The response must consist of the records below, copied exactly.
── Records shown ──
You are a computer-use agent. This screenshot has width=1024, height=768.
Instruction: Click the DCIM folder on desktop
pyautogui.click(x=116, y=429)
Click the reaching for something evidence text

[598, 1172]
───
Answer for the task:
You are a computer-use agent. This screenshot has width=1024, height=768.
Instruction: Click the DCIM folder on desktop
pyautogui.click(x=116, y=429)
Click the reaching for something evidence text

[598, 1172]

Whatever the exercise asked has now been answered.